Smartphone biz gets a taste of identity politics, courtesy of JLo

Viva Movil will need more than an entertainment superstar to become the smartphone shopping destination of choice for Latinos.

Jennifer Lopez on Viva Movil and Verizon Wireless
Jennifer Lopez on Viva Movil at Verizon Wireless' CTIA 2013 event. Verizon/Screenshot by CNET

There she was, greeting the Las Vegas audience at the CTIA Wireless show on Wednesday with that trademark million-dollar smile. Meet Jennifer Lopez, actress, singer, and product pitchwoman extraordinaire, and now co-founder and creative director for Viva Movil, a self-styled "premium retailer" for Verizon Wireless products and services targeting Latino consumers.

"As an entrepreneur, empowering the Latino community is at the core of what I choose to have my businesses stand for and exemplify," Lopez said during her presentation to the CTIA audience. She added that Latino smartphone customers don't have any "specific place," thus leaving Viva Movil to fill the void and "revolutionize the entire mobile experience."

It's that simple.

Snark notwithstanding, let's give Lopez her due. Like Madonna, she has brilliantly cultivated her personal brand in an image-obsessed consumer culture where sex and beauty are worth their weight in gold. And more power to her for that -- or in the immortal words of Max Bialoystock, when you've got it baby, flaunt it, flaunt it.

But that doesn't mean Lopez isn't pitching a dumb idea.

The assumption is that Viva Movil can tap into a Latino zeitgeist. But there was nothing in Lopez's canned pitch that was unique or revealing. The presentation was more about the potential windfall which was to be had. When you crunch the raw numbers, it's easy to understand why an entertainment star would be interested in collaborating on this sort of venture: One in six Americans is now a Hispanic, and by 2050 demographers expect the Hispanic population to number more than 132 million. Those are big numbers, and that's why wireless company Brightstar, and Moorhead Communications -- the largest of Verizon's premium retailers with 850 stores -- are partnering with Lopez. (Verizon serves as the company's exclusive wireless provider.)

At this stage, Viva Movil is more about promoting the face behind the brand than it is about revolutionizing retail; the site's home page includes a big link to Lopez's "passion for fashion," featuring such useful accoutrements as luxury covers made from skins taken from ostriches and crocodiles and who knows what.

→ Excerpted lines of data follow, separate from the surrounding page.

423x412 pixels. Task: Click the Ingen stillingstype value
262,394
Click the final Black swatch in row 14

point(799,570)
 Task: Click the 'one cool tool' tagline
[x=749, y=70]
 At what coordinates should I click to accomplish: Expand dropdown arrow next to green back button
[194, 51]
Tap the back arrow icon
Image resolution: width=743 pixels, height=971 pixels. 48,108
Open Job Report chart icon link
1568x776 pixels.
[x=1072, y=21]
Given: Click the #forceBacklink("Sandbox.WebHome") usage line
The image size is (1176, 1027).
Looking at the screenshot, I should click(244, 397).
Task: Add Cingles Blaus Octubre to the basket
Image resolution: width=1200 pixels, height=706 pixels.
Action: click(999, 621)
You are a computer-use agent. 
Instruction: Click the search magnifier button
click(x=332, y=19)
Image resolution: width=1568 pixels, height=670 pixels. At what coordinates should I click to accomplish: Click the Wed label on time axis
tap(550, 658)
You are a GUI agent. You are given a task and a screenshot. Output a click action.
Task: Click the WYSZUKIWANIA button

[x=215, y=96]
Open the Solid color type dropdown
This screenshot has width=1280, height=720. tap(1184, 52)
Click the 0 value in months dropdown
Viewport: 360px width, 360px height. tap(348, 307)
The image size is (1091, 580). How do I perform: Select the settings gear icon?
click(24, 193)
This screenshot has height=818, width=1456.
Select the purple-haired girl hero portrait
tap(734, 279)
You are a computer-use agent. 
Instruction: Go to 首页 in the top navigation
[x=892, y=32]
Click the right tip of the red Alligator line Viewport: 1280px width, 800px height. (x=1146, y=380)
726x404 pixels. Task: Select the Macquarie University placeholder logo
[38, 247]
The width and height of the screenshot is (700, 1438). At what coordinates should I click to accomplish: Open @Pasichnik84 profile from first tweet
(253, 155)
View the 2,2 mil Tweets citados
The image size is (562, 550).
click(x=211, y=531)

The addition of a play area for children in the stores along with the promise of bilingual salespeople are nice touches, but a lot of wireless retailers in big cities already employ Spanish speakers. Strip away Lopez's star attraction and you're left with just another store front.

I see a couple of problems. The first is the decision to retrofit a marketing campaign with an overlay of identity politics when it's not entirely clear what the typical "Latino" customer is supposed to look like. Are we talking about someone who arrived here from Mexico or Managua? San Juan or Santiago? A working mom living in San Francisco's Mission District? Or former New Mexico Gov. Bill Richardson? The point being, this gets complicated. Maybe a more uniform definition would have applied 50 years ago. But not today. And it's simply a marketer's imagination to claim that a one size-fits-all profile still exists.

Also, we're essentially talking about hitting a moving target. In the mid-2000s, a well-funded company called Helio tried to win over what it contended was a cool, tech-savvy youth market. Helio was a joint venture between EarthLink and the South Korean phone company SK Telecom, and it made a big splash when it launched. Management claimed that this demographic was somehow special but yet ignored by the "mainstream." These well-heeled hipsters were just dying for a company that could appeal to their particular needs -- in this case the supposed answer being cutting-edge handsets and feature-rich data applications. Turned out the young hipsters' tastes changed as they matured. That was just one of the reasons, but long story short, Helio wound up as yet another expensive bust.

There is no shortage of U.S. companies that have made fortunes focusing their sales pitches at myriad immigrant groups. But the history of America is also the history of cultural cross-pollination. (Remember this one? "You don't have to be Jewish to enjoy Levy's real Jewish rye bread.") People still celebrate their ethnic identities, but the pull of the big American acculturation machine ultimately wins out.

If Lopez et al really want to make a splash, they need to, well, think different. Just like some other smartphone company that's out there.